Directions for this task ▸ Pick out each line in the items below that contains the word "screenshot". Case matters.

Data excerpts ▸
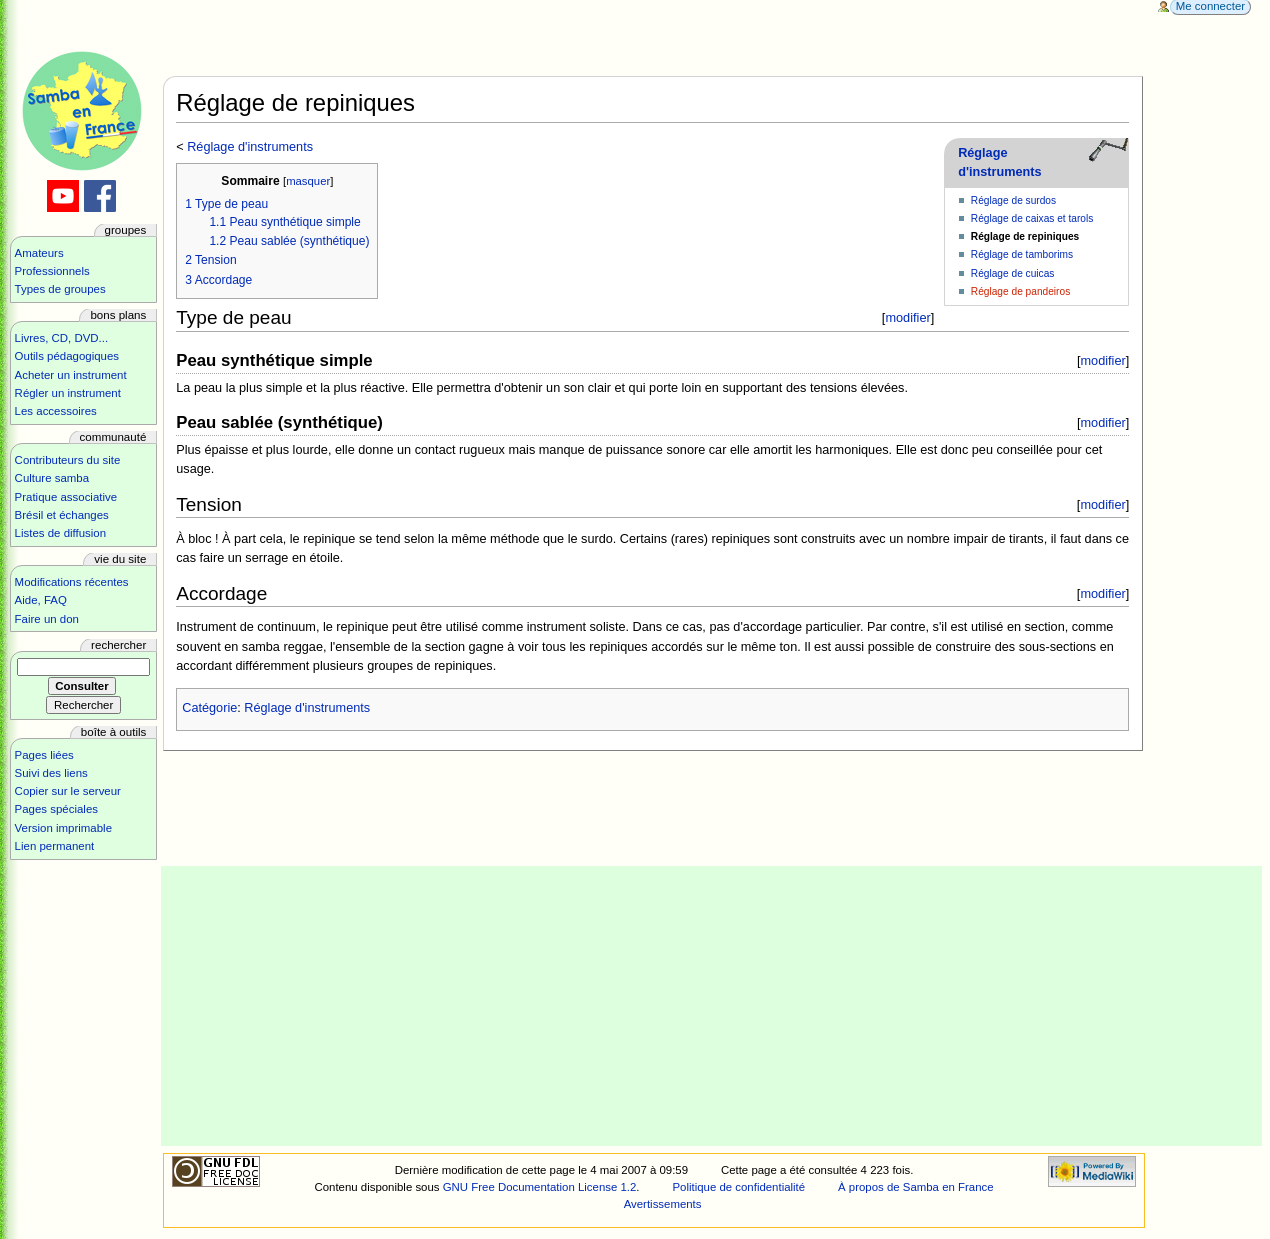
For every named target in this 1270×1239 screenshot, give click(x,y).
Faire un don (47, 619)
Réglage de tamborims (1022, 254)
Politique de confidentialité (738, 1187)
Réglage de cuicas (1013, 273)
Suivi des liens (51, 773)
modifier (907, 317)
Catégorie (209, 708)
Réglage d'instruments (250, 147)
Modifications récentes (72, 582)
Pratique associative (66, 497)
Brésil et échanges (62, 515)
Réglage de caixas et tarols (1032, 218)
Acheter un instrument (71, 375)
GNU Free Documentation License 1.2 (540, 1187)
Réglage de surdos (1013, 200)
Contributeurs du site (68, 460)
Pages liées (44, 755)
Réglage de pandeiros (1020, 291)
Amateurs (39, 253)
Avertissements (663, 1204)
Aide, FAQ (41, 600)
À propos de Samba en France (916, 1187)
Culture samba (52, 478)
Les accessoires (56, 411)
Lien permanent (55, 846)
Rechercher (118, 645)
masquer (308, 181)
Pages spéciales (56, 809)
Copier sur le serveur (68, 791)
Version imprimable (63, 828)
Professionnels (52, 271)
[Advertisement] (712, 1006)
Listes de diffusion (60, 533)
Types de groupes (60, 289)
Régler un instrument (68, 393)
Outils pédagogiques (67, 356)
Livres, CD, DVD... (62, 338)
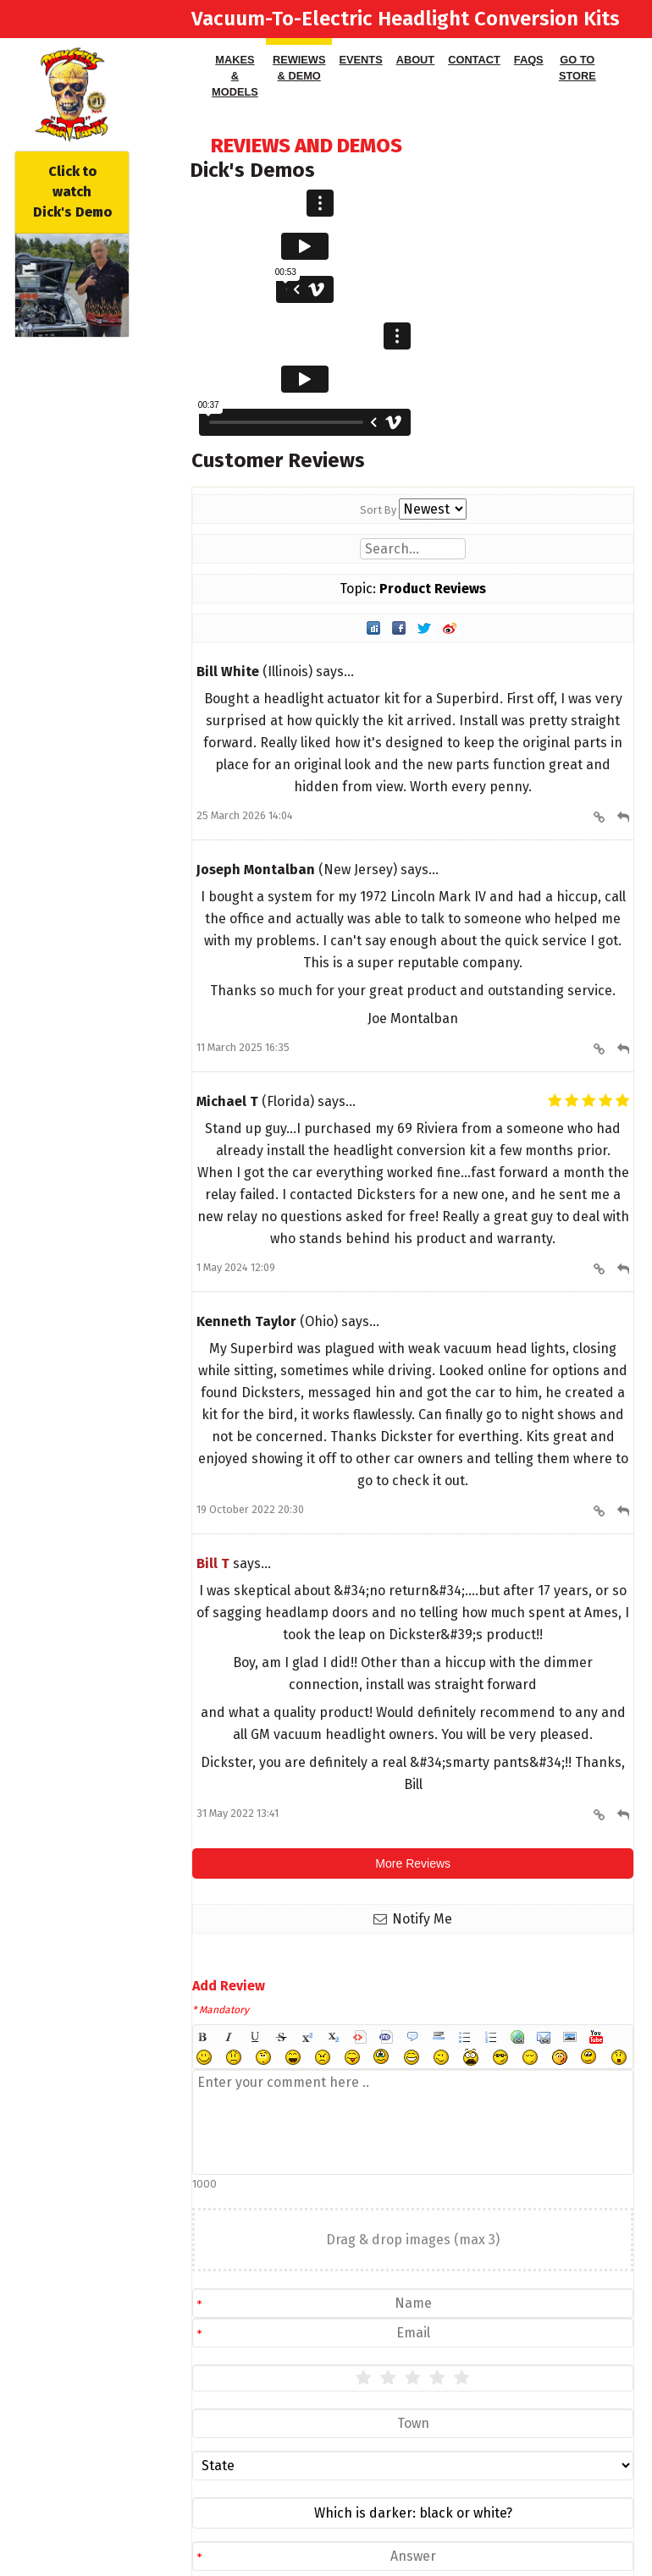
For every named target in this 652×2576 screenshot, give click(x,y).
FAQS (529, 59)
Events (360, 59)
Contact (474, 59)
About (415, 59)
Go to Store (577, 67)
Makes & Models (235, 75)
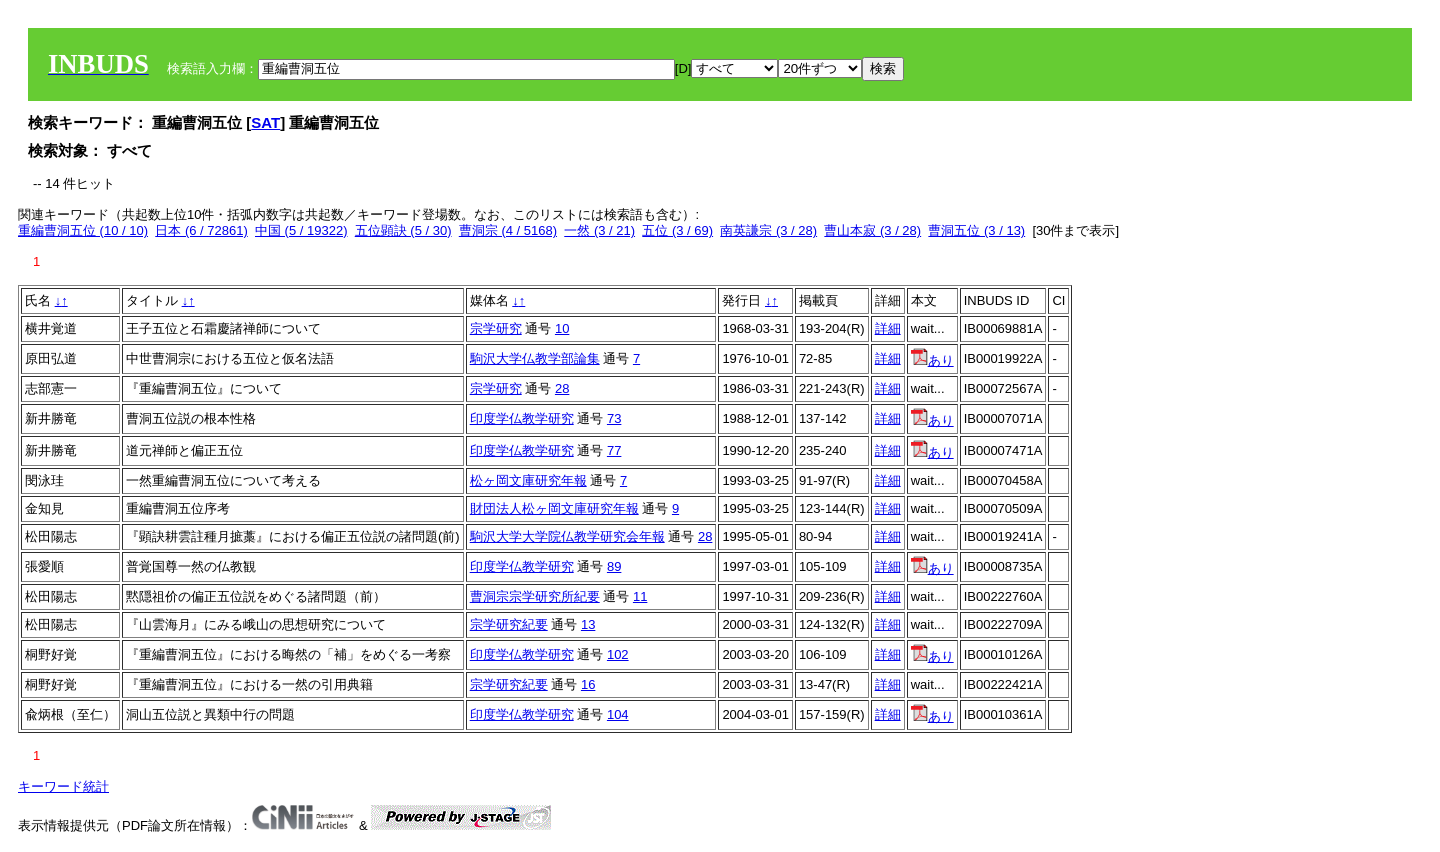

Exercise solution ▸
For every named target in this 1270×1239 screenshot, give click(x,y).
For every named target in this 652×2576 screenshot, give click(x,y).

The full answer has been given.